**What you will do:** Write what comes next in the optimization derivation below, starting right after equation (22).

— start Document segment —

We substitute the optimal solution \(\mathbf{b }^*\) to (20) to reduce the problem to only one variable U,

$$\begin{aligned}&\min _{U}\left\{ \widetilde{h}(U)= \lambda _1\sum _{i=1}^n \left\| \mathbf{t }_i - \left( U\mathbf{y }_i - \frac{1}{n}\sum _{i^{\prime }=1}^n \left( U\mathbf{y }_{i^{\prime }}-\mathbf{t }_{i^{\prime }}\right) \right) \right\| _F^2\right. \\&\left. = \lambda _1\sum _{i=1}^n \left\| \left( \mathbf{t }_i - \frac{1}{n}\sum _{i^{\prime }=1}^n \mathbf{t }_{i^{\prime }} \right) - U \left( \mathbf{y }_i - \frac{1}{n}\sum _{i^{\prime }=1}^n \mathbf{y }_{i^{\prime }} \right) \right\| _F^2 \right\} . \end{aligned}$$
(22)

— end Document segment —
— start Given information —

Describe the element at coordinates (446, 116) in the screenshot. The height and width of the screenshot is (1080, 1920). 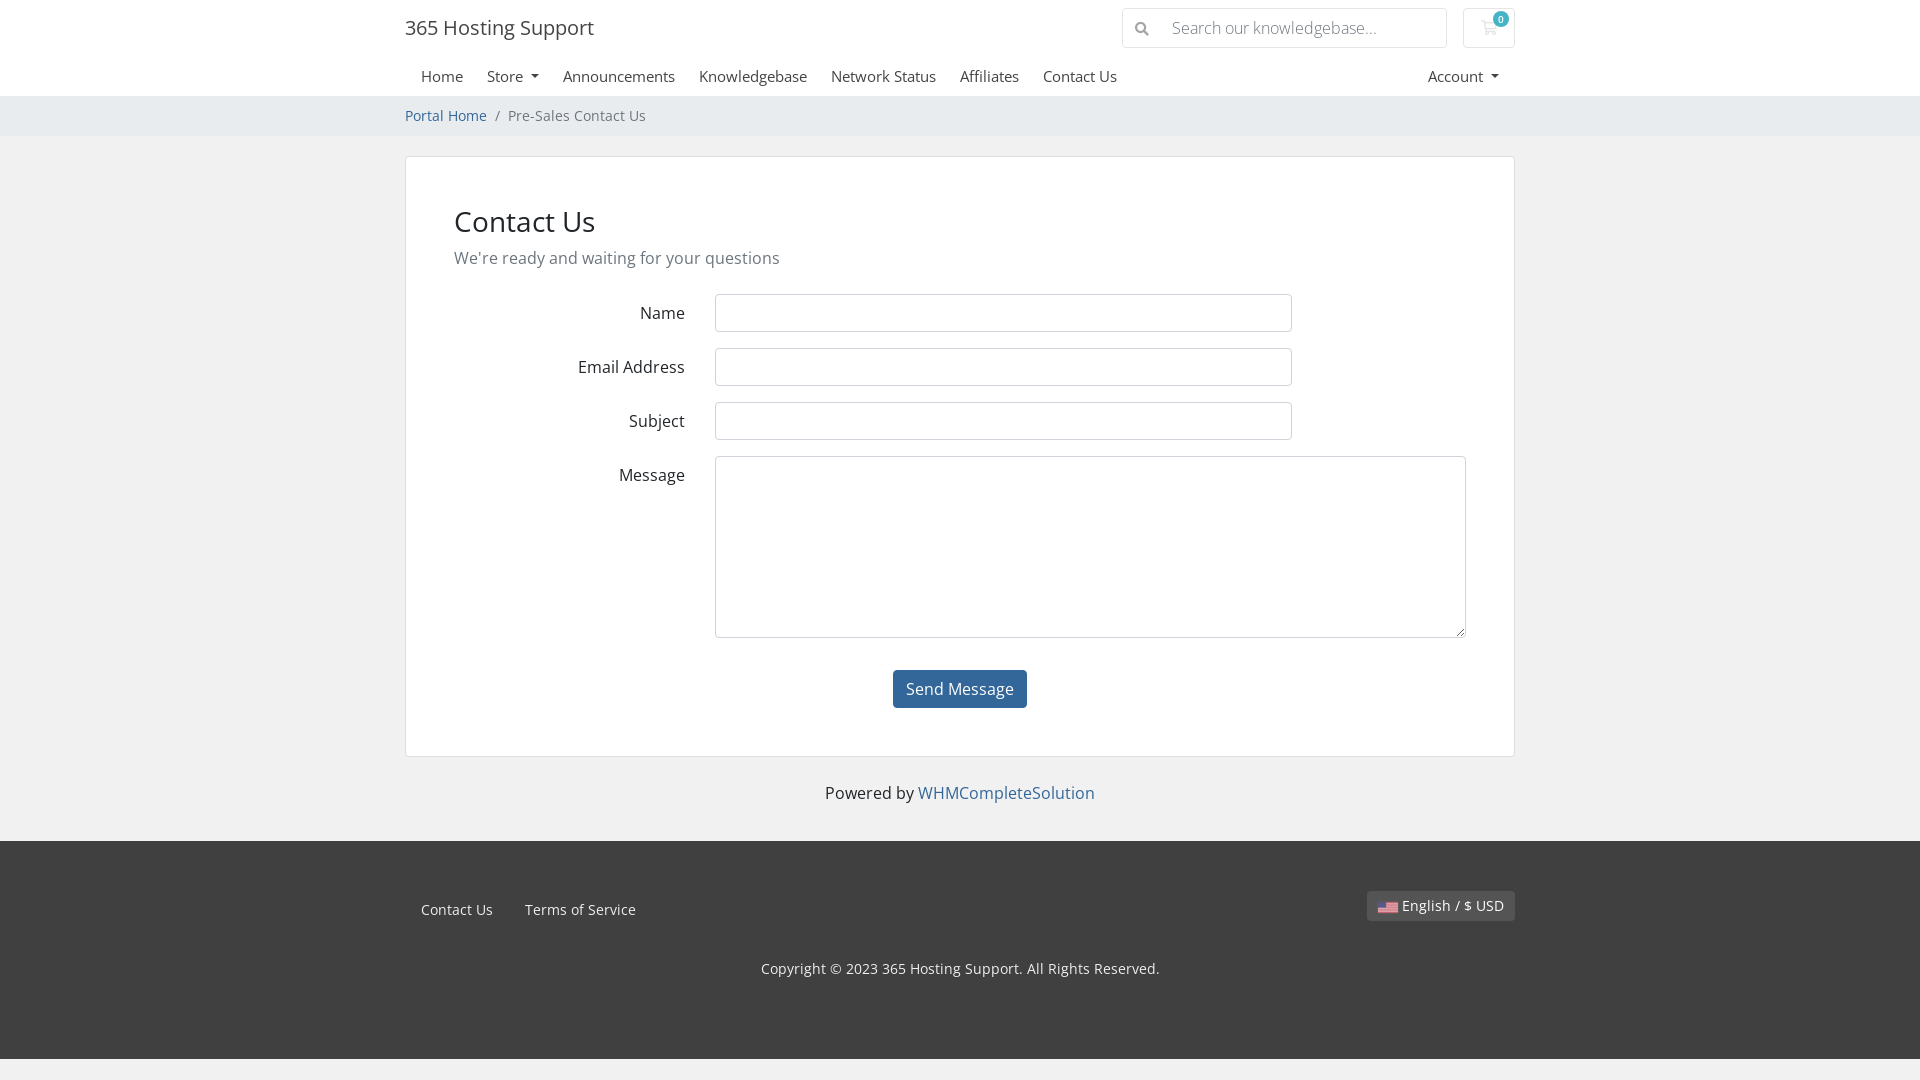
I see `Portal Home` at that location.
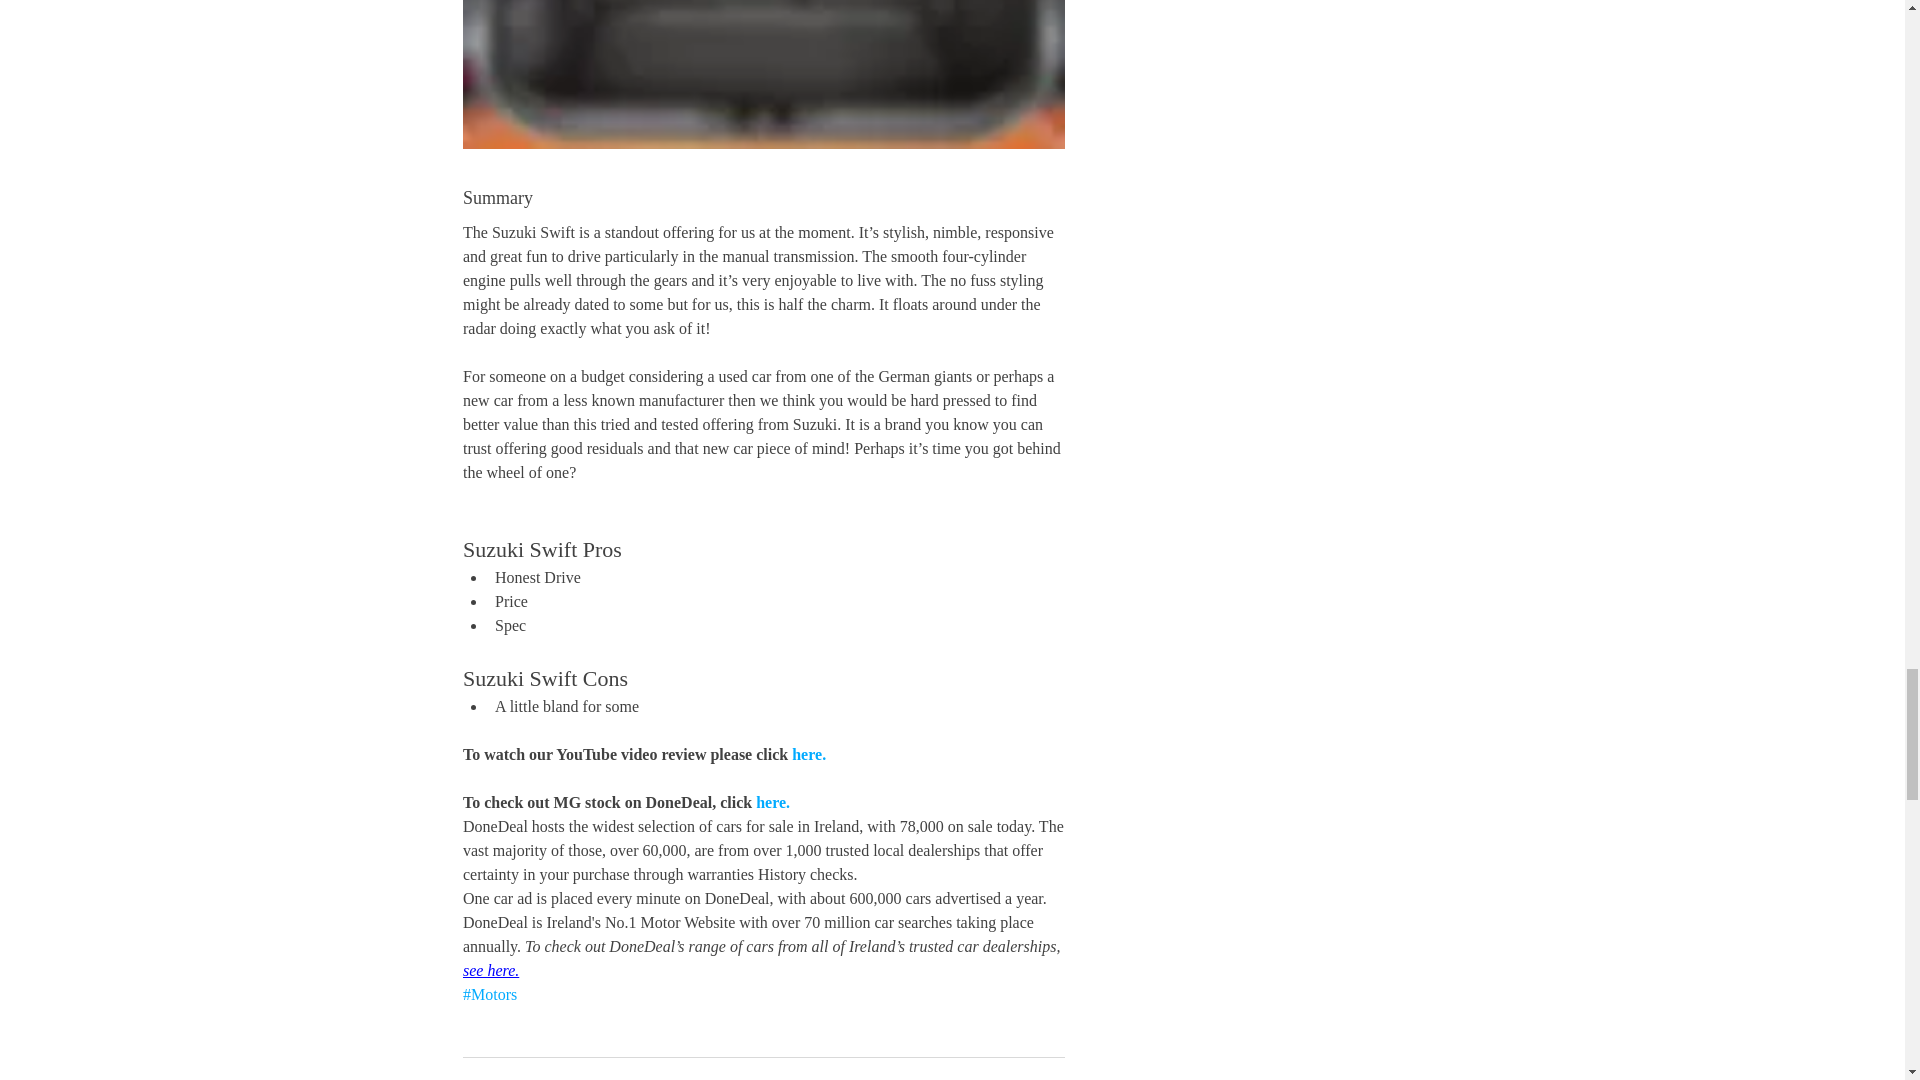 Image resolution: width=1920 pixels, height=1080 pixels. What do you see at coordinates (808, 754) in the screenshot?
I see `here.` at bounding box center [808, 754].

— end Given information —

**Result of the task:**
To obtain the optimal solution of U, we set the derivative of \(\widetilde{h}(U)\) to zero,

$$\begin{aligned}&\nabla _U\widetilde{h}(U)= 2\lambda _1\sum _{i=1}^n \left( \left( \mathbf{t }_i - \frac{1}{n}\sum _{i^{\prime }=1}^n \mathbf{t }_{i^{\prime }} \right) - U \left( \mathbf{y }_i - \frac{1}{n}\sum _{i^{\prime }=1}^n \mathbf{y }_{i^{\prime }} \right) \right) =0,\\&\Rightarrow U \sum _{i=1}^n \left( \mathbf{y }_i - \frac{1}{n}\sum _{i^{\prime }=1}^n \mathbf{y }_{i^{\prime }} \right) = \sum _{i=1}^n \left( \mathbf{t }_i - \frac{1}{n}\sum _{i^{\prime }=1}^n \mathbf{t }_{i^{\prime }} \right) ,\\&\Rightarrow U^* = \sum _{i=1}^n \left( \mathbf{t }_i - \frac{1}{n}\sum _{i^{\prime }=1}^n \mathbf{t }_{i^{\prime }} \right) \left( \sum _{i=1}^n \left( \mathbf{y }_i - \frac{1}{n}\sum _{i^{\prime }=1}^n \mathbf{y }_{i^{\prime }} \right) \right) ^{-1}. \end{aligned}$$
(23)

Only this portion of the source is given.